WORK INSTRUCTIONS - The answer should be each line from the entries below that has the word "Collapse" in it.

[Collected data]
= Beginning of Section =

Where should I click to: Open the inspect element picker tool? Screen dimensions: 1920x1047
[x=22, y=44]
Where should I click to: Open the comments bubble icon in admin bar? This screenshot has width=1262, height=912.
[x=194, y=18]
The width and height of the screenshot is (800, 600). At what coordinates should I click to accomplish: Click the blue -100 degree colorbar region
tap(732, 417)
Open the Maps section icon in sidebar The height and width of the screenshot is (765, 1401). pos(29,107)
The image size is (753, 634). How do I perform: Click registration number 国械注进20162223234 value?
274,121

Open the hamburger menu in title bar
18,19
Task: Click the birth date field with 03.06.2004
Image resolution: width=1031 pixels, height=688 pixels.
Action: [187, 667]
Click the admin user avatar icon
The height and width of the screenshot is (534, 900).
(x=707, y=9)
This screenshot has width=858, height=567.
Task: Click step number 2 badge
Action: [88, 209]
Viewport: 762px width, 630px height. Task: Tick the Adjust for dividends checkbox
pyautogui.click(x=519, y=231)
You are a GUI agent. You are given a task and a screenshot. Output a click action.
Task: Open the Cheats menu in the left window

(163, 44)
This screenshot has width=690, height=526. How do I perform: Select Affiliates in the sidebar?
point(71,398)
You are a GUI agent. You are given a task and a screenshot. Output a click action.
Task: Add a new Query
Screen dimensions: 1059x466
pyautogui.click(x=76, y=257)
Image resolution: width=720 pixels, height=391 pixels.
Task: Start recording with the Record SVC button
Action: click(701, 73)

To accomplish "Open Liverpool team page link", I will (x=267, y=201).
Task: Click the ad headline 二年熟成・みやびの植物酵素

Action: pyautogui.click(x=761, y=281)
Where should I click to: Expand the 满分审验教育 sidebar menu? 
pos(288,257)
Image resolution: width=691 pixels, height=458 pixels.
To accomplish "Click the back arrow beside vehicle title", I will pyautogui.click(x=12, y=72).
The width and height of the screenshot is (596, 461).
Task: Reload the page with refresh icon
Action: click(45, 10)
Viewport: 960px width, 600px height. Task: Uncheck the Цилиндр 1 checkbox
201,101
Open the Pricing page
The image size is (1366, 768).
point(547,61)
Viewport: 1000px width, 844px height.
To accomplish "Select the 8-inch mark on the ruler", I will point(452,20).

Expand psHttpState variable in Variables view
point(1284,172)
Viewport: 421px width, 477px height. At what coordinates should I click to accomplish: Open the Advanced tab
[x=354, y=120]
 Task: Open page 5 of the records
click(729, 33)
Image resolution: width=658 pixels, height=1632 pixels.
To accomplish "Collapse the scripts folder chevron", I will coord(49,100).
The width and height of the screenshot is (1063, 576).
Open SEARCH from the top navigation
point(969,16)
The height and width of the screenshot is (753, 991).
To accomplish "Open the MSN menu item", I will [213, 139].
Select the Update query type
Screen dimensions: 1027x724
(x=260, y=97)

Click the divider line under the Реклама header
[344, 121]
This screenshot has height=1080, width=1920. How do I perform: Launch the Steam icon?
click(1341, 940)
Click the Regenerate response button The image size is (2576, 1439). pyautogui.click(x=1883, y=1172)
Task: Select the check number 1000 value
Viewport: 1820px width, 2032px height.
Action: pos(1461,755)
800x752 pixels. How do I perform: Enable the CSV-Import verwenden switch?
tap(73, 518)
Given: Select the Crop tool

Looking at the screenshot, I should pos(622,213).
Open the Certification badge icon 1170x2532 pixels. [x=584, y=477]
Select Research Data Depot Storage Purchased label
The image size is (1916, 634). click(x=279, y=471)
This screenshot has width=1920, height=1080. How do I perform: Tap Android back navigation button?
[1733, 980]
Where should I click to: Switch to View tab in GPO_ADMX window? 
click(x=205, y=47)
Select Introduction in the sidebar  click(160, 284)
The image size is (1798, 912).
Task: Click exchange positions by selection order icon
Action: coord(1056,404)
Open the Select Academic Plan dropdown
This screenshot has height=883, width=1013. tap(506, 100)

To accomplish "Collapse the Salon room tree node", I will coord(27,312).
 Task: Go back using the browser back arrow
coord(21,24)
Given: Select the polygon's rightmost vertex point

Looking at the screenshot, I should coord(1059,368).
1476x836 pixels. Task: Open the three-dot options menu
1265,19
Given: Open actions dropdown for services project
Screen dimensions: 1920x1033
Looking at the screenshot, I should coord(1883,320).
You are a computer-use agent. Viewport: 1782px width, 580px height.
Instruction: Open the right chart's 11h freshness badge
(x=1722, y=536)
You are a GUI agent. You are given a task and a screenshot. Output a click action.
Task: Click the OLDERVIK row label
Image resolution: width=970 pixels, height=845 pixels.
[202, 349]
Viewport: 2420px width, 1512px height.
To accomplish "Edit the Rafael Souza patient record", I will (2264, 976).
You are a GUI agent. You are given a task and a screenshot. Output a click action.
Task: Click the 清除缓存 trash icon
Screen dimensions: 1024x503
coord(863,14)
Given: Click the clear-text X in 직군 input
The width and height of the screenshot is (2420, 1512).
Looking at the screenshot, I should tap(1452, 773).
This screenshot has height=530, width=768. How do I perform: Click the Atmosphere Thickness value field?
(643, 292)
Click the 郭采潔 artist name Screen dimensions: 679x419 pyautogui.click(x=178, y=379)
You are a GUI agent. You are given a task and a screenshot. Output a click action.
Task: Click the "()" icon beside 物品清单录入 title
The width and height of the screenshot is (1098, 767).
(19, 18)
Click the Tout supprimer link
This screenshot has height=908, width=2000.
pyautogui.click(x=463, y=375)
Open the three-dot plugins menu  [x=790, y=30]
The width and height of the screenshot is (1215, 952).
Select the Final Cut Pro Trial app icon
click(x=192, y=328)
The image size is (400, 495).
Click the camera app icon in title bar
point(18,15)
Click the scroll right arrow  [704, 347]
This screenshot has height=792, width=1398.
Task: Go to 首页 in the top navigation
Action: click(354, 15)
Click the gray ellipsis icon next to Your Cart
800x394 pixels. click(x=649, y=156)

= End of Section =

TASK OUTPUT -
To accomplish "Collapse the scripts folder chevron", I will coord(49,100).
To accomplish "Collapse the Salon room tree node", I will coord(27,312).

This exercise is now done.